Cardiff Airport chief executive officer Deb Barber said: “Cardiff Airport has been on a continuous journey of transformation over the past few years, during which time we have seen incumbent airlines such as KLM, TUI and Ryanair adding capacity, welcomed new airlines and seen new routes added to our route network – including a regular flight to Doha with Qatar Airways which creates vital links between Wales and the Middle East.

“Significant developments such as these, plus the extensive improvements we have made to the terminal and infrastructure, reflect our long-term vision to deliver a successful airport for Wales and a key gateway to the UK.

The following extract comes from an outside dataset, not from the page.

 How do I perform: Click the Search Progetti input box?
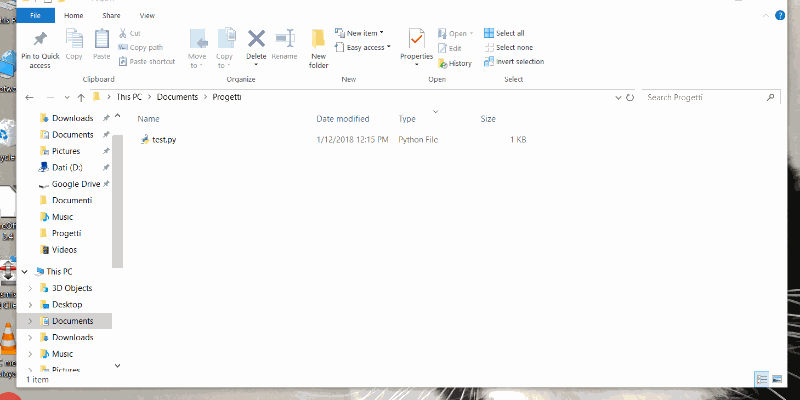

“It is essential therefore, that we have modern and efficient technology in place at the UK Border to create a safe, secure and seamless entry point into Wales for international passengers that is on a par with other larger regional airports in the UK. The unveiling today of our new ePassport gates is a very positive step forward in our long term strategy for growth and we are grateful to the Welsh Government for their support.”

 

NOTES:

 

  • To use the ePassport gates, passengers must be 18 years or over, or between 12-17 if accompanied by an adult and have a biometric or chipped passport.
  • All new passport renewals are biometric/chipped.
  • Anyone with a UK, EU, EAA or Swiss passport can use the E-gates.
  • The use of E-gates at the UK border has now been extended to United States, Canada, New Zealand, Australia and Japan who will be able to use them from Summer 2019.